OBJECTIF DE L'EXERCICE: Recopiez à l'identique les lignes ci-dessous, en commençant par celle qui contient « The height and width of the screenshot is (615, 750). » et en terminant par la dernière ligne.

DONNÉES DE L'EXERCICE:
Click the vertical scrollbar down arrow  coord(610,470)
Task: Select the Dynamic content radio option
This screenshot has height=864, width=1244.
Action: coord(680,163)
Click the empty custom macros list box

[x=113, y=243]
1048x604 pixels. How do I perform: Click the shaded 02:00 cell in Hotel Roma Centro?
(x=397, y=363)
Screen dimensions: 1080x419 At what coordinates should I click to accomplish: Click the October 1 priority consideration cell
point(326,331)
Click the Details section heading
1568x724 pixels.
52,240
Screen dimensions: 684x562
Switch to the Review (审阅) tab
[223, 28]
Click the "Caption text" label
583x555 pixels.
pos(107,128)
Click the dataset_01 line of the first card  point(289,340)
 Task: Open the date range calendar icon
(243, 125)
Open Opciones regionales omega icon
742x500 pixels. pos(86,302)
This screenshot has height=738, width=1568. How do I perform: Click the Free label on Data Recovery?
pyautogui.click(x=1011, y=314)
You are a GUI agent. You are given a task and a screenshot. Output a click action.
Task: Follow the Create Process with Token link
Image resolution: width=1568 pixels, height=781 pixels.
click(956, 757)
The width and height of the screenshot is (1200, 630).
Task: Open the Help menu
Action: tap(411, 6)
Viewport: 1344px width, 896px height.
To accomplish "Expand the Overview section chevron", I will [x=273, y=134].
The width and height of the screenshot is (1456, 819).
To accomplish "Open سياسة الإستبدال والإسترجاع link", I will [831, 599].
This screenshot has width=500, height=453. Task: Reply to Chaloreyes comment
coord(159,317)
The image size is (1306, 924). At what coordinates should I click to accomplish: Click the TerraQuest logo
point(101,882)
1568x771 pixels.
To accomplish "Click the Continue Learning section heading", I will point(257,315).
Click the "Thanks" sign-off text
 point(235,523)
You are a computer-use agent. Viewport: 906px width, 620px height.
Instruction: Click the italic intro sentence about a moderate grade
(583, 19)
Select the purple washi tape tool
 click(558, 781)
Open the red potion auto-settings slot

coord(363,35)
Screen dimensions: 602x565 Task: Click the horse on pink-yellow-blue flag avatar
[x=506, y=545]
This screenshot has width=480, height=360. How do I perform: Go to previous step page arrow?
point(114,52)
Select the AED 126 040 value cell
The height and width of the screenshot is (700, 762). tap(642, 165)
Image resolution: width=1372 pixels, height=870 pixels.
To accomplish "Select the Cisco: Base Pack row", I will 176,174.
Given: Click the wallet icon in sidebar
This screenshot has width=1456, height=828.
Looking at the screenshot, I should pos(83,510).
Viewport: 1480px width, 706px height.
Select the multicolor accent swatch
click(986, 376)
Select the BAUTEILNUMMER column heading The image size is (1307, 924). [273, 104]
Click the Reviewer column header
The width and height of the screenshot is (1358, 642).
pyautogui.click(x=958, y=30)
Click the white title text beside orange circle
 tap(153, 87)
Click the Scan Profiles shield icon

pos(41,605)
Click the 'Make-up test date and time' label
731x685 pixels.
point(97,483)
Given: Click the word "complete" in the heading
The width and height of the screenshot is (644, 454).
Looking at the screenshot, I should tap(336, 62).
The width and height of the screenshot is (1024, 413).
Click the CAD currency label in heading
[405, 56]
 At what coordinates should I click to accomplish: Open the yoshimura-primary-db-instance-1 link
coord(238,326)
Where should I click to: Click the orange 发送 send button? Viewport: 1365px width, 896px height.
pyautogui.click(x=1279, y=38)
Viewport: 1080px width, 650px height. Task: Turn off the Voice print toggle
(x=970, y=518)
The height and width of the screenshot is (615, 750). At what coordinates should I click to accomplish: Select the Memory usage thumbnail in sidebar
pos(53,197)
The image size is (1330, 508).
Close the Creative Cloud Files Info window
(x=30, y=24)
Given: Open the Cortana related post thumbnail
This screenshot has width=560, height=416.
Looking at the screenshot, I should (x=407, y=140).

LA RÉPONSE:
The height and width of the screenshot is (615, 750). At what coordinates should I click to accomplish: Select the Memory usage thumbnail in sidebar
pos(53,197)
The image size is (1330, 508).
Close the Creative Cloud Files Info window
(x=30, y=24)
Given: Open the Cortana related post thumbnail
This screenshot has width=560, height=416.
Looking at the screenshot, I should (x=407, y=140).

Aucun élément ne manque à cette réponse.